=== Try it ===
Your answer must be an exact repeat of the lines from the one containing "Task: Click the Save Changes button" through the last line of the records, both included, with no pictures.

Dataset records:
━━━━━━━━━━━━━━━━
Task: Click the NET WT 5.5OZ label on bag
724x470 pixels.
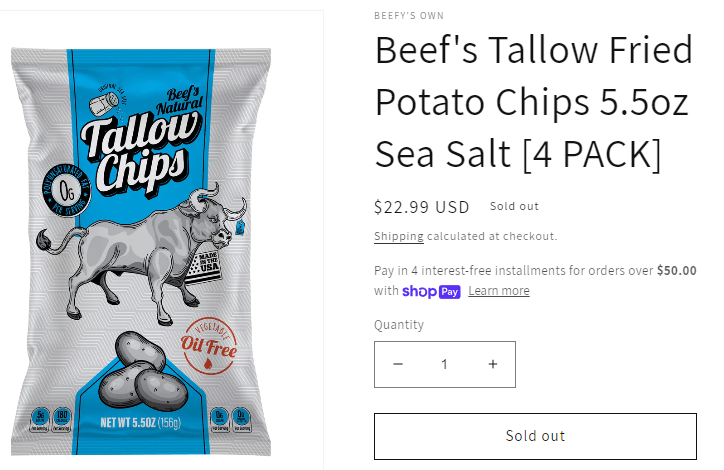Action: pyautogui.click(x=141, y=422)
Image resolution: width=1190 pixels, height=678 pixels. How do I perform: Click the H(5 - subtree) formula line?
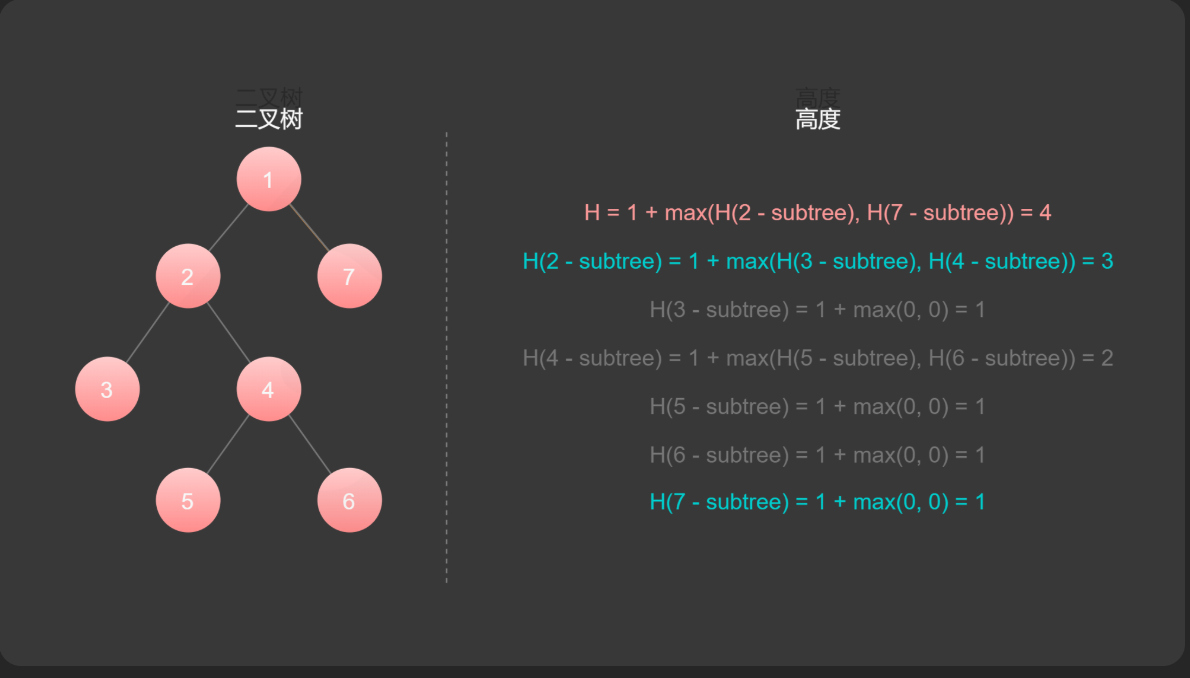click(817, 407)
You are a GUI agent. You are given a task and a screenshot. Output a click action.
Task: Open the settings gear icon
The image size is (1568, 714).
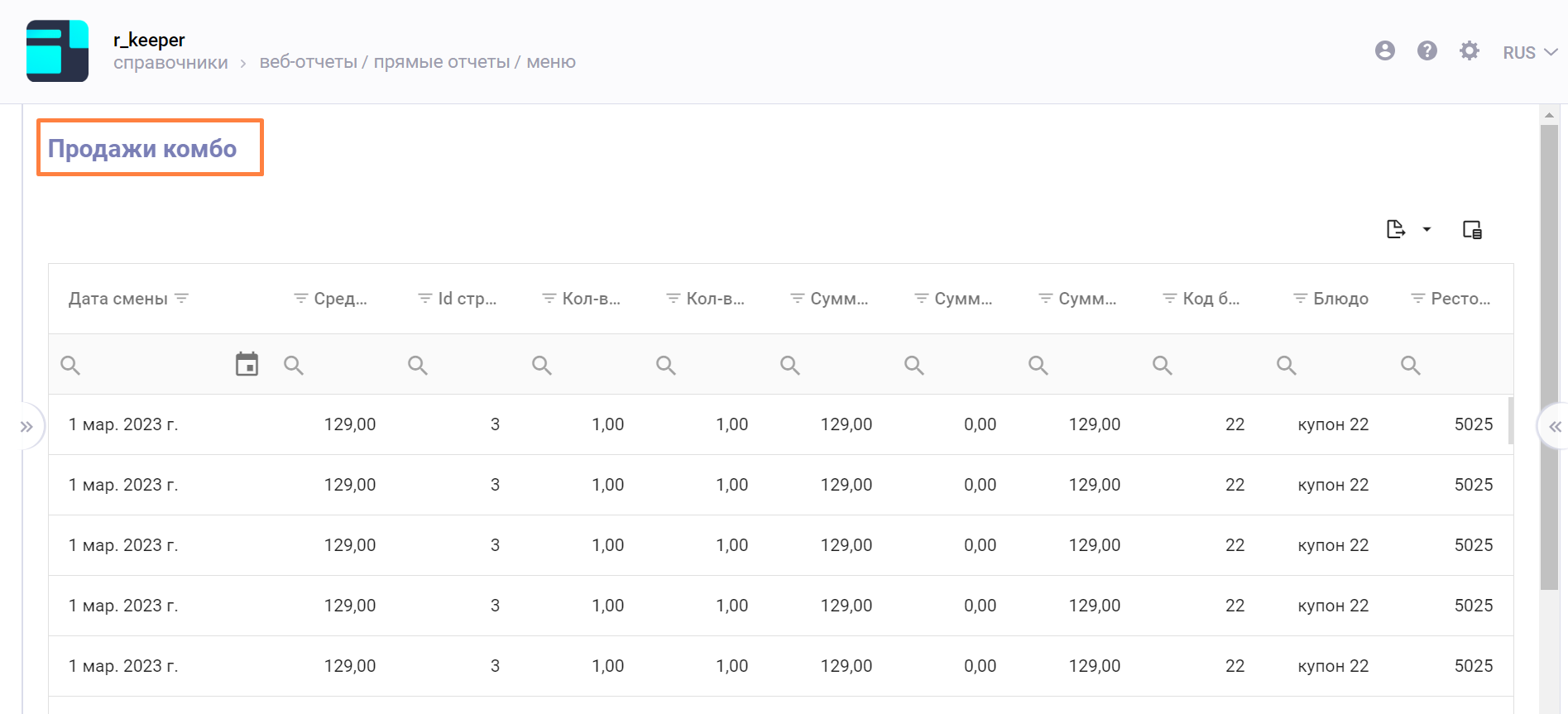(1469, 51)
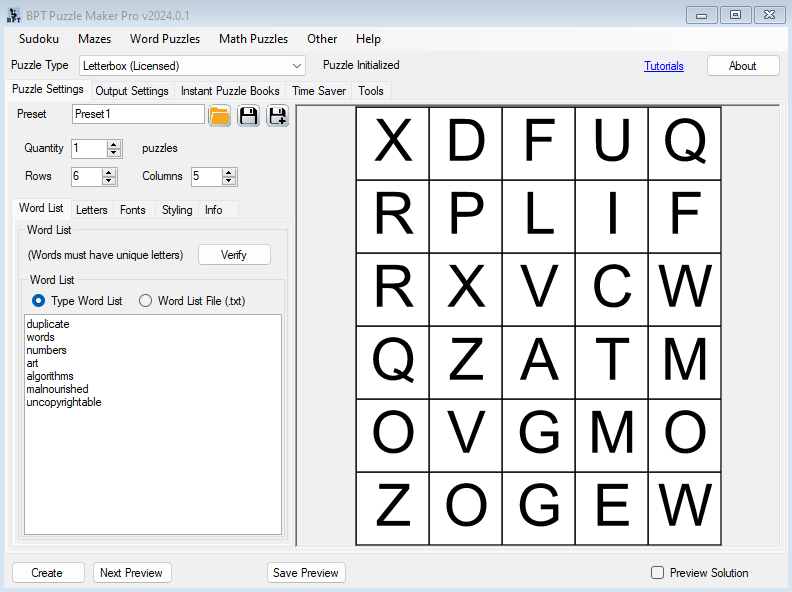Expand the Puzzle Type dropdown
This screenshot has height=592, width=792.
click(297, 66)
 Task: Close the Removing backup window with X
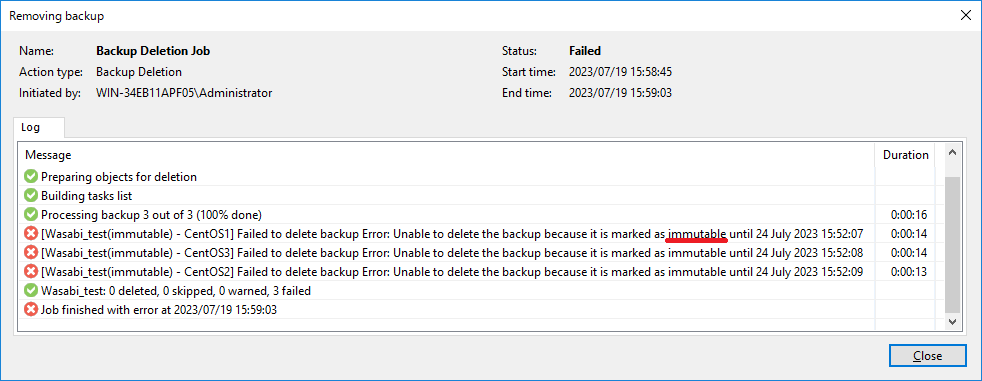(x=966, y=16)
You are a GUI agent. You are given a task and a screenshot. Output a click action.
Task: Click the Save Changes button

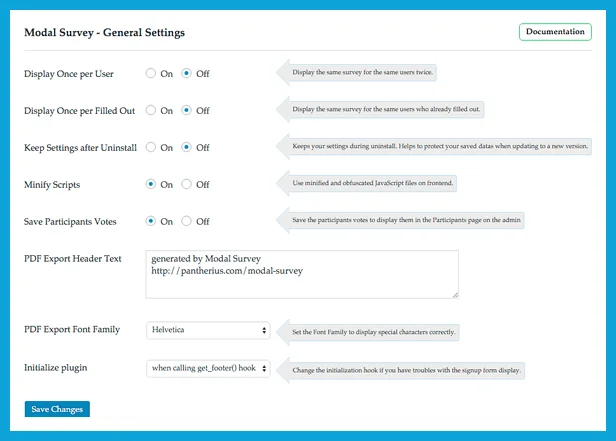pyautogui.click(x=57, y=409)
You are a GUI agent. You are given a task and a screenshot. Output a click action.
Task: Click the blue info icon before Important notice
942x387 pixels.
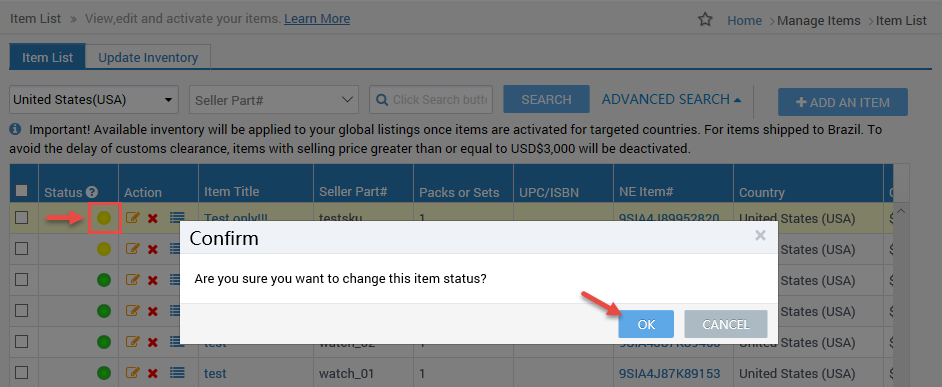[16, 129]
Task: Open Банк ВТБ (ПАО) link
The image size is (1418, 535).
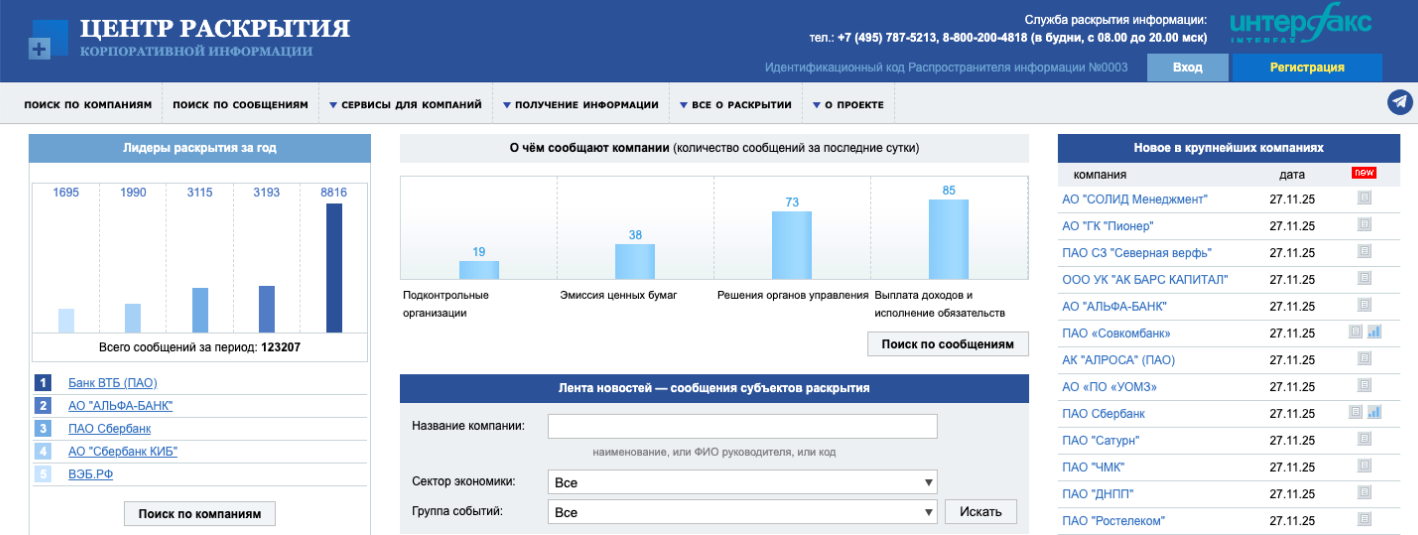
━━━━━━━━━━━━━━━━
=== Result below ===
Task: Click the Save Changes button

pyautogui.click(x=57, y=409)
You are a GUI agent. You are given a task and a screenshot. Output a click action.
Task: Click the blue info icon before Important notice
942x387 pixels.
[16, 129]
Task: Open Банк ВТБ (ПАО) link
The image size is (1418, 535).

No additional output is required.